- _To do_:
Please give every entry again, exactly as it reads.
----------
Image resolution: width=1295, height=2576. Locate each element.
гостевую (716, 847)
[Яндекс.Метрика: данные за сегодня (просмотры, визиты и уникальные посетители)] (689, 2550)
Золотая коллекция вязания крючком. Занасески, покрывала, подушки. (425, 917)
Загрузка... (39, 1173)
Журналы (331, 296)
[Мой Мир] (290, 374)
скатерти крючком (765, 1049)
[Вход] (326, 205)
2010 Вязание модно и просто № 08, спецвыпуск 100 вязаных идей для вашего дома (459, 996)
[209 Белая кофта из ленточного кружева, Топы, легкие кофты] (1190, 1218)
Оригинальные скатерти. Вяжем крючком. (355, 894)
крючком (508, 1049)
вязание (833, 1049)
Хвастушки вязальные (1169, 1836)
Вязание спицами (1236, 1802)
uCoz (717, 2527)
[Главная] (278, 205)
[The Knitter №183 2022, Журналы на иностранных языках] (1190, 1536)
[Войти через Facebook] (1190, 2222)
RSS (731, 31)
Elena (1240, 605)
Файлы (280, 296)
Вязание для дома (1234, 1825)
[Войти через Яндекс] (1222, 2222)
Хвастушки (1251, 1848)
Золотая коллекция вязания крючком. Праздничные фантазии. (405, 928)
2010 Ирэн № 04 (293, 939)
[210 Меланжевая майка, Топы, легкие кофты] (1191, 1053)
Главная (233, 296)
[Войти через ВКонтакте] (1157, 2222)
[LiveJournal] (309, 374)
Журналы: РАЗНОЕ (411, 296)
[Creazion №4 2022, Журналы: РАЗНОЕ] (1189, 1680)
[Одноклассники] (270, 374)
----------
- _Answer space_:
Image resolution: width=1295, height=2576. Locate each element.
гостевую (716, 847)
[Яндекс.Метрика: данные за сегодня (просмотры, визиты и уникальные посетители)] (689, 2550)
Золотая коллекция вязания крючком. Занасески, покрывала, подушки. (425, 917)
Загрузка... (39, 1173)
Журналы (331, 296)
[Мой Мир] (290, 374)
скатерти крючком (765, 1049)
[Вход] (326, 205)
2010 Вязание модно и просто № 08, спецвыпуск 100 вязаных идей для вашего дома (459, 996)
[209 Белая кофта из ленточного кружева, Топы, легкие кофты] (1190, 1218)
Оригинальные скатерти. Вяжем крючком. (355, 894)
крючком (508, 1049)
вязание (833, 1049)
Хвастушки вязальные (1169, 1836)
Вязание спицами (1236, 1802)
uCoz (717, 2527)
[Главная] (278, 205)
[The Knitter №183 2022, Журналы на иностранных языках] (1190, 1536)
[Войти через Facebook] (1190, 2222)
RSS (731, 31)
Elena (1240, 605)
Файлы (280, 296)
Вязание для дома (1234, 1825)
[Войти через Яндекс] (1222, 2222)
Хвастушки (1251, 1848)
Золотая коллекция вязания крючком. Праздничные фантазии. (405, 928)
2010 Ирэн № 04 (293, 939)
[210 Меланжевая майка, Топы, легкие кофты] (1191, 1053)
Главная (233, 296)
[Войти через ВКонтакте] (1157, 2222)
[LiveJournal] (309, 374)
Журналы: РАЗНОЕ (411, 296)
[Creazion №4 2022, Журналы: РАЗНОЕ] (1189, 1680)
[Одноклассники] (270, 374)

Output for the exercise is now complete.